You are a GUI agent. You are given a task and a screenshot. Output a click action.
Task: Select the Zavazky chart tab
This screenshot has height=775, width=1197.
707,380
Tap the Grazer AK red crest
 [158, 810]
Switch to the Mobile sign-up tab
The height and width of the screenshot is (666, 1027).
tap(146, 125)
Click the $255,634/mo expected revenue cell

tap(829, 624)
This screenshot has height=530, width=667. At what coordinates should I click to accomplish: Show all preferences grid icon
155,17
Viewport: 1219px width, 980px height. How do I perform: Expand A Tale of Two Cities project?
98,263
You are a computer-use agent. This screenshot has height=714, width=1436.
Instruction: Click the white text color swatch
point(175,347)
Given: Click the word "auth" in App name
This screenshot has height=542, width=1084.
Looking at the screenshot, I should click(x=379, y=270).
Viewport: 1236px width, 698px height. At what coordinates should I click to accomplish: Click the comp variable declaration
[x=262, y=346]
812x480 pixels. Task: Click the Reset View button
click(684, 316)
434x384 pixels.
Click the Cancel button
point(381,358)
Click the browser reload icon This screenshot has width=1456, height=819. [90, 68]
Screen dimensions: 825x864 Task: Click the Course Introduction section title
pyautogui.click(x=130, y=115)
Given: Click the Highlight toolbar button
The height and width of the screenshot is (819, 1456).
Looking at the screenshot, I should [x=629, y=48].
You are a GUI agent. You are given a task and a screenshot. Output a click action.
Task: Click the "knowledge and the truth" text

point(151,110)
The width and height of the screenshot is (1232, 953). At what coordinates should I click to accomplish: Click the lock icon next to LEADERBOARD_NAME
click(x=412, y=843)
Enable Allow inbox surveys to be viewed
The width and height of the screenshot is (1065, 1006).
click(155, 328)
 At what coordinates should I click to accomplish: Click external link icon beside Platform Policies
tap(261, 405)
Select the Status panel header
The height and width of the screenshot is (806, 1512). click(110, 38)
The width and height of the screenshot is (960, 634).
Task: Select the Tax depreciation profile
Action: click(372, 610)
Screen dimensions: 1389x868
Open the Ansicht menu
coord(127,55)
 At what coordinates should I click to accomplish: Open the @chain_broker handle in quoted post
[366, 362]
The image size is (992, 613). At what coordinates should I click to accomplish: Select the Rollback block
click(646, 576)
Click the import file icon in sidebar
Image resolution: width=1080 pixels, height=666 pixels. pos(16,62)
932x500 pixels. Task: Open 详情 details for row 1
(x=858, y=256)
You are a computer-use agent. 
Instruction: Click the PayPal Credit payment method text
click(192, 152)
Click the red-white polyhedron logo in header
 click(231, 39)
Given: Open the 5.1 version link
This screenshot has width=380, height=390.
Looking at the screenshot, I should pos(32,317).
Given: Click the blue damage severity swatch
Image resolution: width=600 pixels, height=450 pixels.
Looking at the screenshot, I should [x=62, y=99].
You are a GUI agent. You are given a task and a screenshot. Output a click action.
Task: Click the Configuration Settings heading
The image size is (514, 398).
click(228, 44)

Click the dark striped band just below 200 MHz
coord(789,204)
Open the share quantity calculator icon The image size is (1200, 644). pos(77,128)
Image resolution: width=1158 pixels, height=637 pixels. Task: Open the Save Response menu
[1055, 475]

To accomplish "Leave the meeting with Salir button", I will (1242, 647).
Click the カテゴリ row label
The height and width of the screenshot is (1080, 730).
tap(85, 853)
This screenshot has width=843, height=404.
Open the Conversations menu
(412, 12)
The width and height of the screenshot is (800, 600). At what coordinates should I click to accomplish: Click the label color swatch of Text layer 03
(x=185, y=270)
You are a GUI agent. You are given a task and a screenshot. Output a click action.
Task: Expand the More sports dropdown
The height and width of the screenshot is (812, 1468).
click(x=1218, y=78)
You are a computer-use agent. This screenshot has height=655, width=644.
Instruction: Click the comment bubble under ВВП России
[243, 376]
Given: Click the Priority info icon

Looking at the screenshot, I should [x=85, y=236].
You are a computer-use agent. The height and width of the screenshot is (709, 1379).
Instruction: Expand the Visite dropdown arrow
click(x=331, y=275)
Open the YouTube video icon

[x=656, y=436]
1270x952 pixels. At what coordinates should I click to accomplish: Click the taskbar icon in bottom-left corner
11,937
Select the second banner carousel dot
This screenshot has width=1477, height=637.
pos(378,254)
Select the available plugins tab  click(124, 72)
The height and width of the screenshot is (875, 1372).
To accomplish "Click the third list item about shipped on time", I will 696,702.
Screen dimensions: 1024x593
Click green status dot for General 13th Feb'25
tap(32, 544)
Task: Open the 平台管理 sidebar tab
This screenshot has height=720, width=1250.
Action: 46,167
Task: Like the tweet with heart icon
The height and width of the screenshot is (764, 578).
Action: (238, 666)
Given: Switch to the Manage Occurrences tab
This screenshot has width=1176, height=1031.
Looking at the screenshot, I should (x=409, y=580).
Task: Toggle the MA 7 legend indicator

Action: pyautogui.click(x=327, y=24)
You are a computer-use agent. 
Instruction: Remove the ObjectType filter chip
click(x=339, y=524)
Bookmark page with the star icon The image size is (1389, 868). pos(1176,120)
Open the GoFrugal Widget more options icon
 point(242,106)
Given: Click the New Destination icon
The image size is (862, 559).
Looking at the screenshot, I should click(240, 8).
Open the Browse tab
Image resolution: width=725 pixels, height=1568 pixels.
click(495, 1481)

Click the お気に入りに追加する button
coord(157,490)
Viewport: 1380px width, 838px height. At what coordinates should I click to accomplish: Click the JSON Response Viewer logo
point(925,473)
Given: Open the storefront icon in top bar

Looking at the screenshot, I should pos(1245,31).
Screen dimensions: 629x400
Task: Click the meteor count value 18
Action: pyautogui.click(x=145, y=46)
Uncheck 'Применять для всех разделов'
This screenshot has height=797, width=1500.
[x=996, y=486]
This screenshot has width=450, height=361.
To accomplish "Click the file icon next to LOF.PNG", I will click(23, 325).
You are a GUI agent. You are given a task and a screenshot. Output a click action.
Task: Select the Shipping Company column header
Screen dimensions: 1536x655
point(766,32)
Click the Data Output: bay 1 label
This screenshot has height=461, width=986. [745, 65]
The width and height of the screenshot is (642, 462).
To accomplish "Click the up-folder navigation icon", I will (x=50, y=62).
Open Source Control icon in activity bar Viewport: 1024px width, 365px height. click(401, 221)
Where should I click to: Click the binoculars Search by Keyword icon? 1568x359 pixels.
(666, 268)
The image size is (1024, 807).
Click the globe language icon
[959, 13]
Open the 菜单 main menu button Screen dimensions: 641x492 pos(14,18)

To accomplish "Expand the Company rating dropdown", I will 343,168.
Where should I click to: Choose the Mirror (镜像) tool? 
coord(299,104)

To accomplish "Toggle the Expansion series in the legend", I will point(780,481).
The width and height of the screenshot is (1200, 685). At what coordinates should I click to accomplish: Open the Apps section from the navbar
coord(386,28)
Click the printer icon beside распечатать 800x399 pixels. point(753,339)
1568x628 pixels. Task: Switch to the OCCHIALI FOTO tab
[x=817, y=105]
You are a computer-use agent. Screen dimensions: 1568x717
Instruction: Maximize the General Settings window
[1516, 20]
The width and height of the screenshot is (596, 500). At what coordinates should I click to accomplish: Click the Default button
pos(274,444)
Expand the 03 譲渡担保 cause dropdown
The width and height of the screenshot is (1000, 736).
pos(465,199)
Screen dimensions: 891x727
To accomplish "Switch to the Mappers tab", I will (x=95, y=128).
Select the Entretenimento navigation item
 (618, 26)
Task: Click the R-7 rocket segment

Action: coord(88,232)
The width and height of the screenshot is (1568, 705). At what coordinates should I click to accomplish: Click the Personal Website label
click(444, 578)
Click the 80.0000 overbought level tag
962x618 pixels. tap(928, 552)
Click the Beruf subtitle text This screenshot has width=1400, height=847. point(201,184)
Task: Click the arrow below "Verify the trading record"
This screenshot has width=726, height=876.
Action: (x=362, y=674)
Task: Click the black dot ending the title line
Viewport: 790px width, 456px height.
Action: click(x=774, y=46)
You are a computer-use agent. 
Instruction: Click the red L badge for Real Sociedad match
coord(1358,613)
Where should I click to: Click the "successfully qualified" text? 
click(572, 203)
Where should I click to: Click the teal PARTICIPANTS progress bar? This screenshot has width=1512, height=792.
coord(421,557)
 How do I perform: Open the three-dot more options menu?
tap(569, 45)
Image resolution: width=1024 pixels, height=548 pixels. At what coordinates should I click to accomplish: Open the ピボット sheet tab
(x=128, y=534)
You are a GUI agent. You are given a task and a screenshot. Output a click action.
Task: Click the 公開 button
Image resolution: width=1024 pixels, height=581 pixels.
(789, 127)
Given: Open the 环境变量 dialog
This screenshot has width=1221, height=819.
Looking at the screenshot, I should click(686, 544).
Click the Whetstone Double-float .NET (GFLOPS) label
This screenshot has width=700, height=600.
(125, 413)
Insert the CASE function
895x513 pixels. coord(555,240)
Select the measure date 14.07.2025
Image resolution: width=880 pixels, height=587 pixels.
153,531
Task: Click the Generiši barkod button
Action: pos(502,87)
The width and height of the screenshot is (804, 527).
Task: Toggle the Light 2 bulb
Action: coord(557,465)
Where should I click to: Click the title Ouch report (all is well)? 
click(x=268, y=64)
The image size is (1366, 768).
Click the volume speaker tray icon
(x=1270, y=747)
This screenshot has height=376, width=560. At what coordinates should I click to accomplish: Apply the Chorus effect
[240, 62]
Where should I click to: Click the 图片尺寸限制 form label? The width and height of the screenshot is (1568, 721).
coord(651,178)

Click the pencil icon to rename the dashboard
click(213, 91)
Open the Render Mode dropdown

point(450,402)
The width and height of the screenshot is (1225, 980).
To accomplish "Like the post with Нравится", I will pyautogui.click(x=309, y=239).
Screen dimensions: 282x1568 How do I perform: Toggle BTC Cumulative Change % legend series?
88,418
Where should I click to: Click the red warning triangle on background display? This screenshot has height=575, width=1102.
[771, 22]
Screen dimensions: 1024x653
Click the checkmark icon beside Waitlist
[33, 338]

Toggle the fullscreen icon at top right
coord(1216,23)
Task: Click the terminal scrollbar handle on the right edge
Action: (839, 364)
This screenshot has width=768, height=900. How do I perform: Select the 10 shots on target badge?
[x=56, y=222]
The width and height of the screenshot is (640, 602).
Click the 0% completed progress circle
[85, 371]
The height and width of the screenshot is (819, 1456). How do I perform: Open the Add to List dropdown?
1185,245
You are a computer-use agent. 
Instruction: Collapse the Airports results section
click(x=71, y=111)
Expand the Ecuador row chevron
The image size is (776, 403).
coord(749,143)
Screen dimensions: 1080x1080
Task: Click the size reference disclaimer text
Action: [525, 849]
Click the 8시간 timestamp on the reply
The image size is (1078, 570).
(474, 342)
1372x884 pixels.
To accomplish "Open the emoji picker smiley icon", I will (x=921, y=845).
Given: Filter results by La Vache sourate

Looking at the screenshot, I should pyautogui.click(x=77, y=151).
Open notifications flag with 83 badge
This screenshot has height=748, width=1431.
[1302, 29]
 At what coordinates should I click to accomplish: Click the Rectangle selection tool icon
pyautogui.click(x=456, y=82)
****************************************
**Work item:** Your answer should be only the number of lines, in the entries above, that include "Like".

**Answer to the problem:** 2